Acrisure, a Michigan-based fintech and insurance company, has announced plans to reduce its workforce by approximately 2,250 roles, representing about 11% of its total employees. The layoffs are attributed to the company's expanded use of artificial intelligence, automation, and digital technology, with the process expected to continue in phases through 2027.
What happened
Acrisure informed employees via a memo that it would be cutting around 2,250 jobs, primarily impacting U.S.-based operations. This reduction, which began recently and will extend into 2027, follows an earlier announcement in October 2025 of 400 layoffs within its accounting department.
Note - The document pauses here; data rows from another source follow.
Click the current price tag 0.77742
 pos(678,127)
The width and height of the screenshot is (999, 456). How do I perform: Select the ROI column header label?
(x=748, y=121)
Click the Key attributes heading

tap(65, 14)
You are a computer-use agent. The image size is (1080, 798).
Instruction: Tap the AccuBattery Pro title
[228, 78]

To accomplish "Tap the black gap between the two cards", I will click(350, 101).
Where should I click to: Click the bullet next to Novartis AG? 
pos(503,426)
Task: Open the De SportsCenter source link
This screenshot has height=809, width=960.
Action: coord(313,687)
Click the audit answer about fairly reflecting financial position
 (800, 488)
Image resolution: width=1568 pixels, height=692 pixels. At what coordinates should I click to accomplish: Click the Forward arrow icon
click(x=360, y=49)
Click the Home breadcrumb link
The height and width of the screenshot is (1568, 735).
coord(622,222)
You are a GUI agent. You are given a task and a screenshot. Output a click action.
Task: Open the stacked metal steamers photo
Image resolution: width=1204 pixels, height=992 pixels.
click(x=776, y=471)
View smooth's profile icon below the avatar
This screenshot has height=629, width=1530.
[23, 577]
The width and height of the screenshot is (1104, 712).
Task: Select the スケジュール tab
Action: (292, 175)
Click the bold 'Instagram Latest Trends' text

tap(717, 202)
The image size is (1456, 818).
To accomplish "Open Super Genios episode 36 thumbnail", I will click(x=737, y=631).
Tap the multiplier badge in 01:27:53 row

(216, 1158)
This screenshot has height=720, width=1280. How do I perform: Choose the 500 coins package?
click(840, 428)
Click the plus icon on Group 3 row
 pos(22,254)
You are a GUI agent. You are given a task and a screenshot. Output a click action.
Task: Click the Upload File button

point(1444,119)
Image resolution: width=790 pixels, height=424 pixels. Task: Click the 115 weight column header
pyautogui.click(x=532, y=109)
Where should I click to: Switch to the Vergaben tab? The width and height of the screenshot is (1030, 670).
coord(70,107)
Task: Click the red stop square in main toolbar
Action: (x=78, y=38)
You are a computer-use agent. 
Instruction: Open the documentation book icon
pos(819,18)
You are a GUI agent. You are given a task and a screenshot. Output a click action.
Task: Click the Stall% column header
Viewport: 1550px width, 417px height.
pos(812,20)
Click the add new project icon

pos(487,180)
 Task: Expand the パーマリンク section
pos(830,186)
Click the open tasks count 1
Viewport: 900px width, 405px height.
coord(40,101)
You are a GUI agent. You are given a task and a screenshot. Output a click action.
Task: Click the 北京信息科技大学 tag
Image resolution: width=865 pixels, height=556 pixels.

The company stated that impacted employees would receive comprehensive severance, extended benefits, and dedicated outplacement support.
How many employees affected
Approximately 2,250 employees are affected by these layoffs, which constitutes about 11% of Acrisure's total workforce.
Why layoffs happened
Acrisure cited advances in technology, AI, and digital platforms as the primary drivers for the workforce reduction. The company aims to transform into a more “technology-enabled” business, stating that these advancements are fundamentally changing how work is completed, how businesses operate, and how clients are served. CEO Greg Williams emphasized the need to increase revenue growth through greater connectivity, tighter alignment, and continued investment in technology, noting that client-oriented work previously taking days or weeks can now be reduced to minutes with AI and automation.
Company background
Founded in 2005 and headquartered in Grand Rapids, Michigan, Acrisure has grown into a global fintech organization providing insurance, reinsurance, and financial services. The company operates in 24 countries, has over 19,000 team members, and reports revenues exceeding $4.8 billion. Acrisure recently secured naming rights for the new downtown Grand Rapids amphitheater.
Industry impact
The layoffs at Acrisure reflect a broader trend across multiple industries where companies are heavily investing in AI and automation. Experts, such as Marouane Kessentini, dean of the College of Computing at Grand Valley State University, acknowledge that AI is changing job markets and required skills, but suggest that AI primarily supports human workers for greater efficiency rather than fully replacing them. Fields like marketing, communications, accounting, and software engineering are adapting to AI-driven tools.
What's next
Acrisure plans to continue investing in AI, data, and automation to achieve faster, more consistent outcomes. The phased layoffs will proceed through 2027 as the company reorganizes its North America Insurance operations to focus more intentionally on lines of business and operate as a unified enterprise. This strategy aims to deliver deeper expertise, greater consistency, and increased speed in client service.